No resolvable variations are observed in ε⁵⁶Fe or ε⁵⁸Fe (Table 2). Some εⁱNi values are not within uncertainty of zero, but the individual mean values are within, or near to, the overall analytical resolution. In addition, the group mean values for all six εⁱNi values are not resolvable from the terrestrial alloys. After chemical separation, all IAB Fe fractions had Ni/Fe ≤ 2.3 × 10⁻⁵ and Cr/Fe ≤ 7.7 × 10⁻⁷; the Ni fractions had Fe/Ni ≤ 1.1 × 10⁻⁴ and Zn/Ni ≤ 3.8 × 10⁻⁶; all of these ratios are at the levels required for accurate Fe and Ni isotopic measurements.

Discussion

Galactic cosmic rays can induce nuclear reactions in extraterrestrial samples prior to their arrival on Earth. These reactions can lead to observable changes in the isotopic composition of the target material if the reactions have a high probability of occurring and/or if the sample is exposed to GCRs for a long period of time.
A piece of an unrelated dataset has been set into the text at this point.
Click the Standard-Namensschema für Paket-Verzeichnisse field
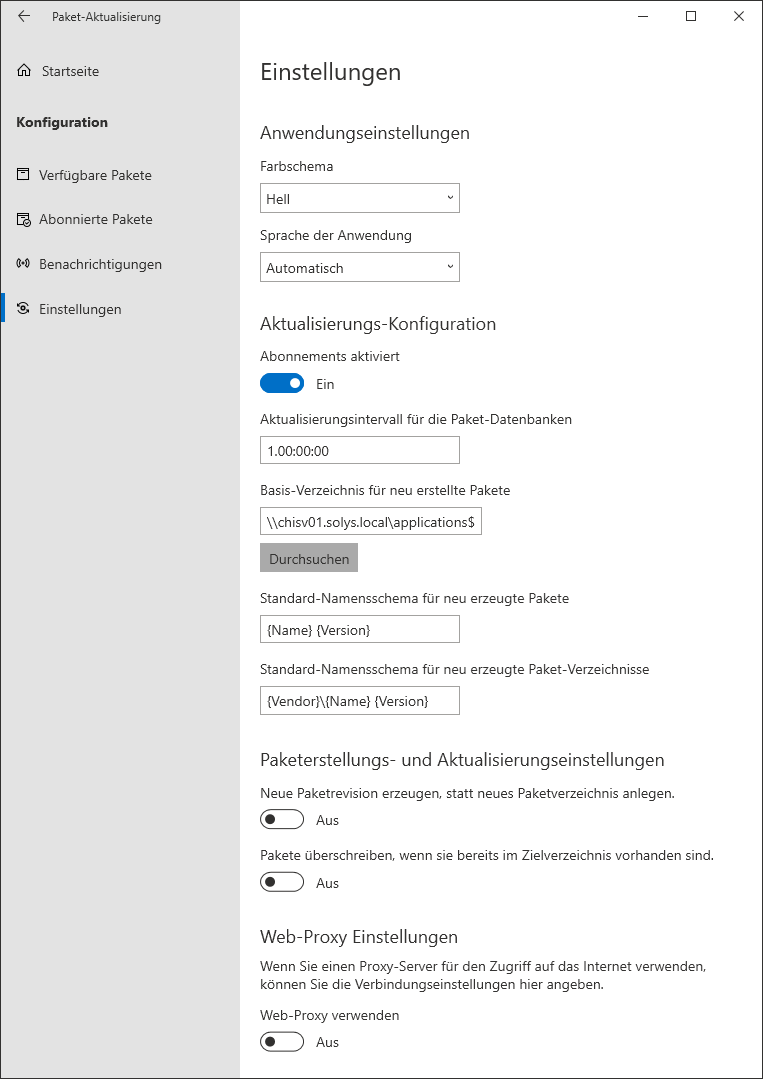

Multiple factors influence the magnitude of GCR effects, including the size of the target, its chemical composition, the duration of exposure, and the depth of the sample below the pre‐atmospheric surface (e.g., Nishiizumi et al. 1986; Masarik and Reedy 1994; Leya et al. 2000). Spallation reactions are largest near the surface because they require high energies, whereas neutron capture reactions peak below the surface because they only occur at low energies (e.g., Reedy and Arnold 1972; Masarik 1997). Consequently, the depth dependency of these reactions differs. Spallation reactions decrease rapidly with depth. Conversely, the flux of low energy neutrons needed for capture reactions increases with depth because scattering events are required to slow down the neutrons; thus, neutron capture reactions reach a maximum at some depth below the surface. For iron meteoroids, the thermal neutron flux peaks near the center of objects with radii around 60–100 cm. Reactions induced by GCRs may lead to production or destruction of particular isotopes. Observed changes in isotopic ratios will depend on whether a net gain or loss of isotopes occurs, as well as how the two isotopes used for the mass bias correction are affected. We first present the results of model predictions for GCR effects on Fe and Ni isotopes in iron meteorites, and then, we use the results for IAB irons to test the predictions. In addition to Fe and Ni isotopes, we use Pt isotopic data from the same samples (Hunt et al. 2018) as a neutron dose monitor to aid comparison of the experimental data to the model. All model results are for an exposure time of 1000 Ma and represent near upper limits on GCR effects because most iron meteorites have CRE ages of ≤ 1000 Ma (e.g., Herzog and Caffee 2014).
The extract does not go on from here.